**Stored items:**

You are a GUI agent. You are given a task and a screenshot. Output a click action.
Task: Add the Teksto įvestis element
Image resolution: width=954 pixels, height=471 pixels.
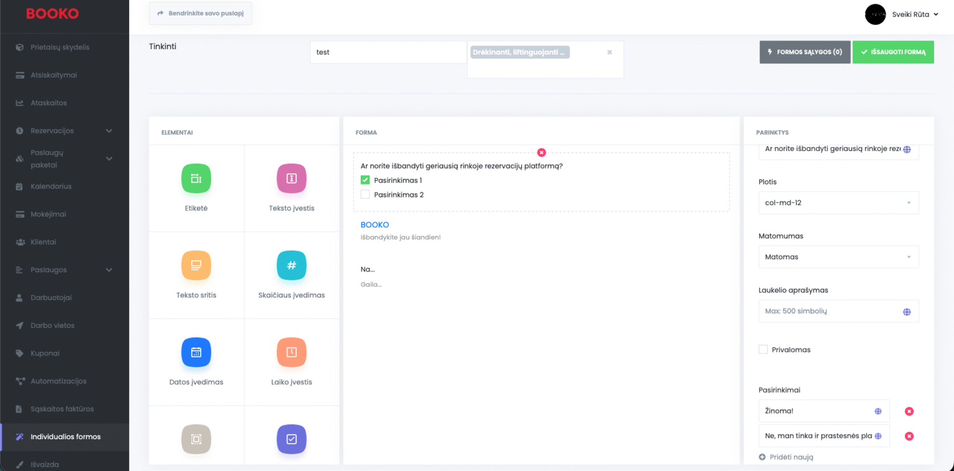tap(291, 179)

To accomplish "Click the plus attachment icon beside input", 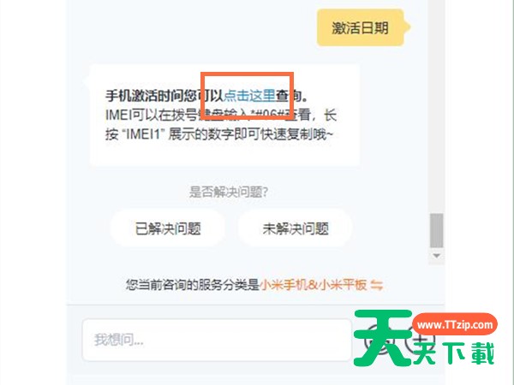I will [421, 341].
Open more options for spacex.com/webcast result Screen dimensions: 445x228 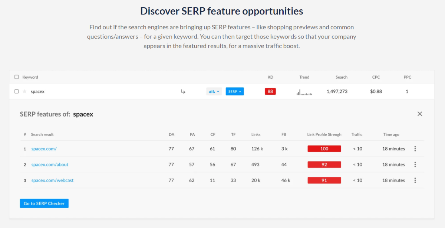(x=415, y=180)
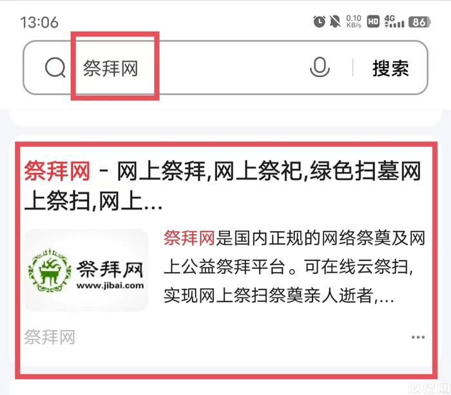The image size is (451, 395).
Task: Tap the partially visible card above results
Action: [226, 117]
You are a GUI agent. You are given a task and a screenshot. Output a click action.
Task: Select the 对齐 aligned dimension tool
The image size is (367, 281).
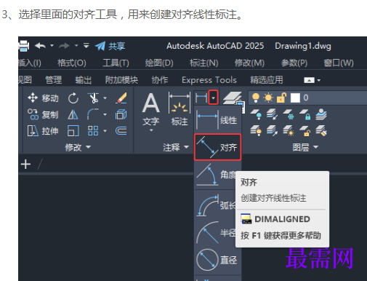point(217,147)
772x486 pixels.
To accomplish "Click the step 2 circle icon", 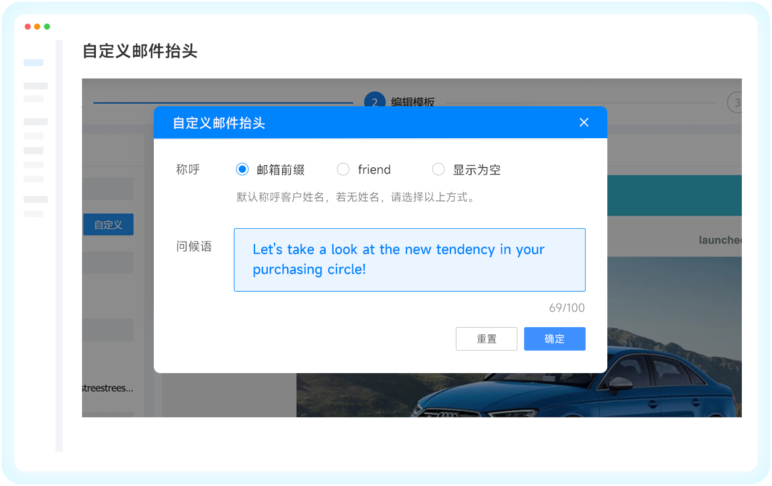I will pos(374,101).
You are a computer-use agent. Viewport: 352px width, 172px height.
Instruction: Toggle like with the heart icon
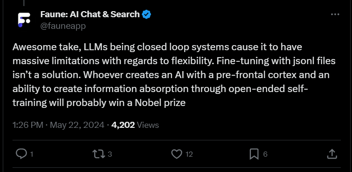pos(176,154)
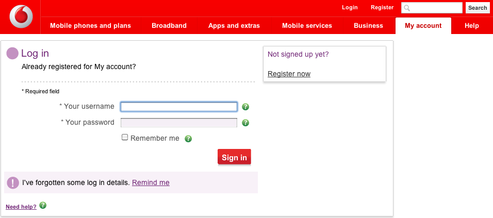Focus the Your username text field
This screenshot has width=493, height=218.
(179, 107)
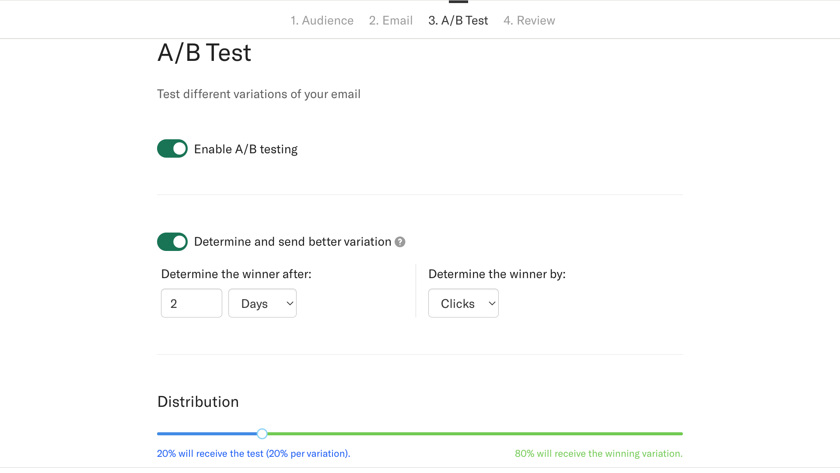Click inside the winner duration number field
This screenshot has height=473, width=840.
[x=191, y=303]
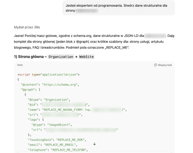The width and height of the screenshot is (193, 153).
Task: Click the scroll-to-bottom arrow button
Action: [95, 144]
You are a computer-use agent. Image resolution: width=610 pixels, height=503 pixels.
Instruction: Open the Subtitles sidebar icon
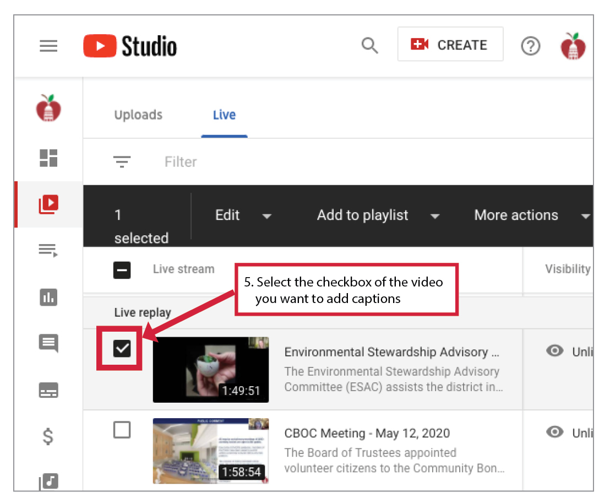[48, 390]
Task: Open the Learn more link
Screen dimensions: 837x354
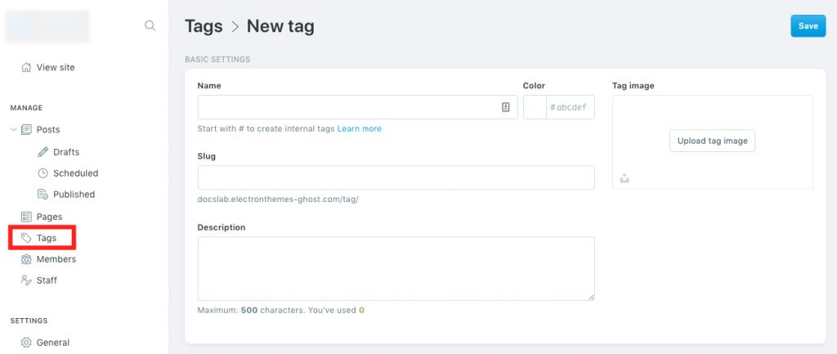Action: pyautogui.click(x=359, y=129)
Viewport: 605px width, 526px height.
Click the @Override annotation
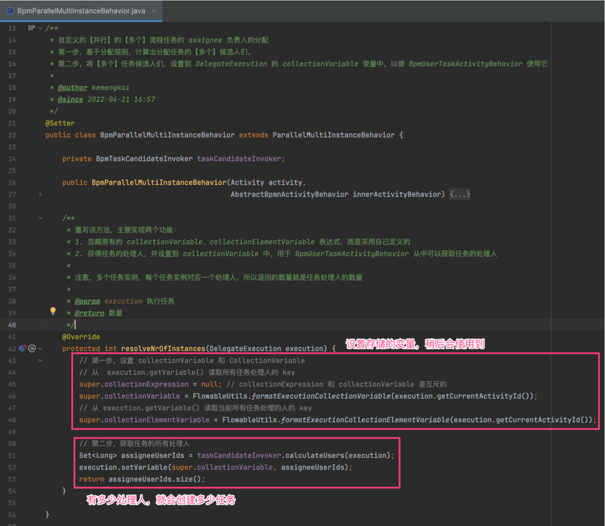coord(81,337)
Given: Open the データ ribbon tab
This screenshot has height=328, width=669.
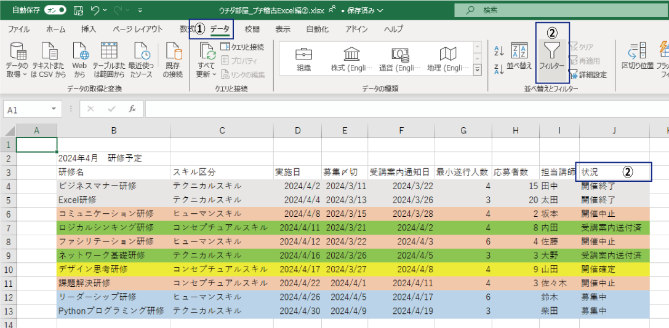Looking at the screenshot, I should [220, 29].
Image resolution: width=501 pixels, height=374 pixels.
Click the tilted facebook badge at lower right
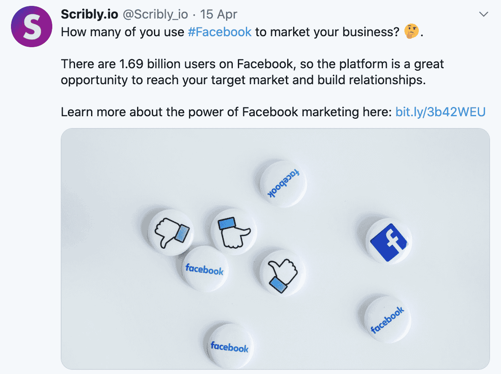(387, 319)
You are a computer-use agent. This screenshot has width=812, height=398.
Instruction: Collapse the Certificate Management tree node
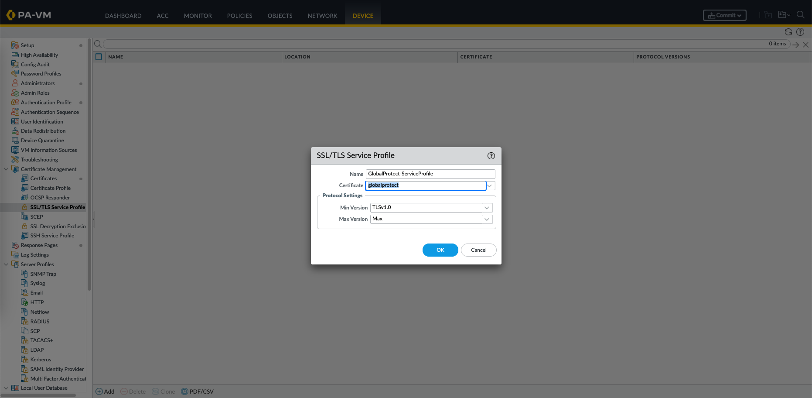(x=6, y=169)
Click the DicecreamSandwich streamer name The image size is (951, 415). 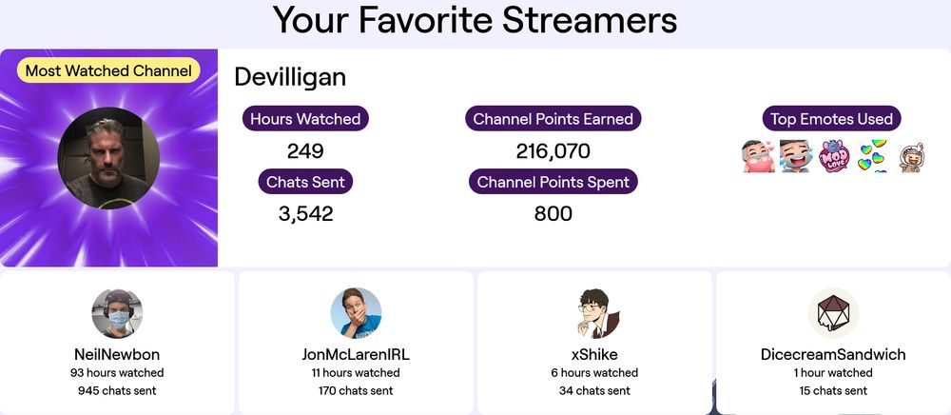(x=833, y=354)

**Instructions to follow:** Copy the lines above exactly, starting with the line that contains "Click the @Override annotation" and ending with the line that contains "You are a computer-use agent. This", and leave out any pictures.

**Result of the task:**
Click the @Override annotation
coord(81,337)
Given: Open the データ ribbon tab
This screenshot has height=328, width=669.
Looking at the screenshot, I should [220, 29].
Image resolution: width=501 pixels, height=374 pixels.
Click the tilted facebook badge at lower right
(387, 319)
You are a computer-use agent. This screenshot has width=812, height=398.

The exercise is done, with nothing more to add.